INPUT RECORDS:
BEGIN
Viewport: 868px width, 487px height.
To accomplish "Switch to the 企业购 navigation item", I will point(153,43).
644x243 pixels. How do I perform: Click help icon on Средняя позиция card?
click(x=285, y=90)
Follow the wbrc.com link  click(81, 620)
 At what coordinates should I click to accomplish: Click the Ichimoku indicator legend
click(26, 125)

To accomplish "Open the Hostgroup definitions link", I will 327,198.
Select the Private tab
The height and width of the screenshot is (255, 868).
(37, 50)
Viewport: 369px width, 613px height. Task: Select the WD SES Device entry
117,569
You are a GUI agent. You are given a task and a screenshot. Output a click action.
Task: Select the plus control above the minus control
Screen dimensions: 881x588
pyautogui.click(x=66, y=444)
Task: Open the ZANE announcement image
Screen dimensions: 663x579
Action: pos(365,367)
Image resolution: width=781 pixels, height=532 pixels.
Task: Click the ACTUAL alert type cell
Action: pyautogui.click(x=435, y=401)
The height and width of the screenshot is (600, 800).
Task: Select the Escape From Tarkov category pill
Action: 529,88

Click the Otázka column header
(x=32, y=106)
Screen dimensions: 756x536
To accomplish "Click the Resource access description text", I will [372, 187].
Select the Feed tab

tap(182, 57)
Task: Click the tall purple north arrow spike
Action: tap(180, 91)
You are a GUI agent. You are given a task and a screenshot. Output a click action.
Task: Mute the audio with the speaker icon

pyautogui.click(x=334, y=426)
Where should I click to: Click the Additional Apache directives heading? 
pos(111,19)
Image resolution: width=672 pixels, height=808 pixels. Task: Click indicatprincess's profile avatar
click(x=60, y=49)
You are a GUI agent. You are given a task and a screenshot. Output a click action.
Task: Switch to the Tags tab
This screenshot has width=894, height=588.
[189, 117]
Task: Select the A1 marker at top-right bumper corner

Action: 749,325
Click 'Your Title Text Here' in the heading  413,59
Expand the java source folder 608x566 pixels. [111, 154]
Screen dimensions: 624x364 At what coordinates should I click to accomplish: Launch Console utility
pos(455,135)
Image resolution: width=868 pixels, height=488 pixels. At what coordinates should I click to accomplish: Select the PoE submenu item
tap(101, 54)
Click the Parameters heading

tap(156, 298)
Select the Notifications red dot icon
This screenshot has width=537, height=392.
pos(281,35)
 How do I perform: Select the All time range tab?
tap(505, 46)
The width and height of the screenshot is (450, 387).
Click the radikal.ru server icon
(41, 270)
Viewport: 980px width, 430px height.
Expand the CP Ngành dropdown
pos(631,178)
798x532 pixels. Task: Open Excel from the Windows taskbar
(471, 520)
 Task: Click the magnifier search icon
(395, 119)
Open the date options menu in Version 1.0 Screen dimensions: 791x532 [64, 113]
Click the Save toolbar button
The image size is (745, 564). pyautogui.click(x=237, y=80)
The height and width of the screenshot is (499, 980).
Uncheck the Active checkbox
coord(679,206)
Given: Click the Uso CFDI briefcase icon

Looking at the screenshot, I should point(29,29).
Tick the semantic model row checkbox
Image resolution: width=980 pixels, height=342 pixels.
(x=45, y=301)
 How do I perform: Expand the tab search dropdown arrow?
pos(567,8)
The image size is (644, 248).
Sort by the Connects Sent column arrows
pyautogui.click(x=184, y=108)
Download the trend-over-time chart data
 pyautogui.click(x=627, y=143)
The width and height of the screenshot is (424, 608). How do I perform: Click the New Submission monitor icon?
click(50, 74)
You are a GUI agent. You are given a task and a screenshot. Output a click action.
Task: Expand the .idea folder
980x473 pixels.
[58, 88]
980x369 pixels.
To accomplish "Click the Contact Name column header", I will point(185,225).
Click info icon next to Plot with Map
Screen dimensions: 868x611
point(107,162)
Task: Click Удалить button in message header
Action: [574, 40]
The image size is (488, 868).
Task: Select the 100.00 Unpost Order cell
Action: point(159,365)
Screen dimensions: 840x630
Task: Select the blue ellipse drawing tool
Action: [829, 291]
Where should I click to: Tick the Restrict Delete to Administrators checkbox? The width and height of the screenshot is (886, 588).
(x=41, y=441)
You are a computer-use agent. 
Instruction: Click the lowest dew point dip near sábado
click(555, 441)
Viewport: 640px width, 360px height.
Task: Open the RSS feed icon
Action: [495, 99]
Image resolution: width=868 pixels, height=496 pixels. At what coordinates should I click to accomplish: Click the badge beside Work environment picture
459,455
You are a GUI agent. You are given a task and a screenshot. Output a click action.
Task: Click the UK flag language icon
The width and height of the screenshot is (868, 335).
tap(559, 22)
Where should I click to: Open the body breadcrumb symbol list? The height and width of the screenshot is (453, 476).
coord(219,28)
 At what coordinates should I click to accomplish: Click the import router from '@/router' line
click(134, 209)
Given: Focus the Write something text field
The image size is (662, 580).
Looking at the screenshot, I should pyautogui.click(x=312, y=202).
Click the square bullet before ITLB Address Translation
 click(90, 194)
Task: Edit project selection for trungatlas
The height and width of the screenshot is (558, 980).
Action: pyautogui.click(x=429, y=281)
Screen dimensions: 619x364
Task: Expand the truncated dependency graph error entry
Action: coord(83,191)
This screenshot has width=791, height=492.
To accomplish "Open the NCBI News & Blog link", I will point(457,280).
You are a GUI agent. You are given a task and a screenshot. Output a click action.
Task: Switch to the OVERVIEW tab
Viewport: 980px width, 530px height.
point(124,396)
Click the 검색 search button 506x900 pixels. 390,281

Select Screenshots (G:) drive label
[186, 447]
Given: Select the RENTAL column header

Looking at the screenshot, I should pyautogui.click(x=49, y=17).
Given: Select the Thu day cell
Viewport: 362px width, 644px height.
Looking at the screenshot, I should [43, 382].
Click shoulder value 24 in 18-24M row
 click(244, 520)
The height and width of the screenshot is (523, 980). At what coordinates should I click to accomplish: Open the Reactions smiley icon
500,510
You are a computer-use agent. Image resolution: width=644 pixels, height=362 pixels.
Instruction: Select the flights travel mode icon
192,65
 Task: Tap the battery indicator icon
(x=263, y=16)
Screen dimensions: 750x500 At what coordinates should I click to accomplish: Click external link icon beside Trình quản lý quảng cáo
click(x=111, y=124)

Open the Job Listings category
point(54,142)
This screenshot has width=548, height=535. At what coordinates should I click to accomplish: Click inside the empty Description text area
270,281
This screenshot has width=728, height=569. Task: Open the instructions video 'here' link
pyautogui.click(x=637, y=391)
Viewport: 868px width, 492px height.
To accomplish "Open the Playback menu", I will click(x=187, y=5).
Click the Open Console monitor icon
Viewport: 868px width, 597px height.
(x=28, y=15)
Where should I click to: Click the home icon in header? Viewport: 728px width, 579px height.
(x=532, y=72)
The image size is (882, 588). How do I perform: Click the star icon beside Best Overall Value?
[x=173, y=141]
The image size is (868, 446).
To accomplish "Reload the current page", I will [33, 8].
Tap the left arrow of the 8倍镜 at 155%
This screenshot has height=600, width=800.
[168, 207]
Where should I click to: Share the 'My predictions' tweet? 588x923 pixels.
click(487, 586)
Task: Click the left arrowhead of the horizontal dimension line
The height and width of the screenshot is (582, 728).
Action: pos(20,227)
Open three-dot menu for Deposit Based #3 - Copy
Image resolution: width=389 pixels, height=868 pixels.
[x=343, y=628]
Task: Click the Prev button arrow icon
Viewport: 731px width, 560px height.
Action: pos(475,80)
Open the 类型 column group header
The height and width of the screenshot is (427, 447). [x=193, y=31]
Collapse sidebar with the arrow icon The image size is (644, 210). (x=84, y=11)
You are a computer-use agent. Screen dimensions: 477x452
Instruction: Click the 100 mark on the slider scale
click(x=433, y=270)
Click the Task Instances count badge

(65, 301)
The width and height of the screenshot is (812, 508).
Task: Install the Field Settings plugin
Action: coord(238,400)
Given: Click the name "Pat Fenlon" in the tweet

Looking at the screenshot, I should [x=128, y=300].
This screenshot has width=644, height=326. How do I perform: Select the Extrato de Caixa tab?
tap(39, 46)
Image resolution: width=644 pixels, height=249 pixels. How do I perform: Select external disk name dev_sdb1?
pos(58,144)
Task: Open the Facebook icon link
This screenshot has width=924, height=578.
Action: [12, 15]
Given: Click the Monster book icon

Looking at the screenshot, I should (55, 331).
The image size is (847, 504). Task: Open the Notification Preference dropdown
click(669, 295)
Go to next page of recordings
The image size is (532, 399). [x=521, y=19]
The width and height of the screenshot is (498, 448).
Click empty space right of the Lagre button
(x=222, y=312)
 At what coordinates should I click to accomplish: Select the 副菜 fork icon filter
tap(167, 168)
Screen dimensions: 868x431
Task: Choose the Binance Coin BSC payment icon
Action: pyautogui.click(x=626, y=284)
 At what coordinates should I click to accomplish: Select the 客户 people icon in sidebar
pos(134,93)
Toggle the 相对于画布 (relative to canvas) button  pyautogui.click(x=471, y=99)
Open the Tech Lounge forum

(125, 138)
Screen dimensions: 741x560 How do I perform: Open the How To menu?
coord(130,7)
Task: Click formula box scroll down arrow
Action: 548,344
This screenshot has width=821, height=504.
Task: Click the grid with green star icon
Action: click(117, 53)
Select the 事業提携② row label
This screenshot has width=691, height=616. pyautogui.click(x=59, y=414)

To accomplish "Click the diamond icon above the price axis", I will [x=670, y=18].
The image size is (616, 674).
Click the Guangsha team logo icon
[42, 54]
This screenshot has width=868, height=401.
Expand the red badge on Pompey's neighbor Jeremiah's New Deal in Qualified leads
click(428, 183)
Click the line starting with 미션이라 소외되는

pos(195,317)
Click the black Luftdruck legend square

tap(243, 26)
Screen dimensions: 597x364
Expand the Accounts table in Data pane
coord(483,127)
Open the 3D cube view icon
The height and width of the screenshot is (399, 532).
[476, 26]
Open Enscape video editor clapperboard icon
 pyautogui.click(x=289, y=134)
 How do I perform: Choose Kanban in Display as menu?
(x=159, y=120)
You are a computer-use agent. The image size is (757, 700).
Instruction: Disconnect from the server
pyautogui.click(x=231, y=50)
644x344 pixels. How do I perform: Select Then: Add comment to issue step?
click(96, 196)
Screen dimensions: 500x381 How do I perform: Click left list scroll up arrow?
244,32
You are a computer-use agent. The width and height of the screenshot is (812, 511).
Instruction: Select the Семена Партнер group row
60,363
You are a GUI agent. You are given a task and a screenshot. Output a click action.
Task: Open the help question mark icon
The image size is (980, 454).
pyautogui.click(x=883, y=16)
END
WHAT YOU SHOULD DO: Say how many lines of the data hold the string "folder". Reply with the number alone.

TASK RESULT: 2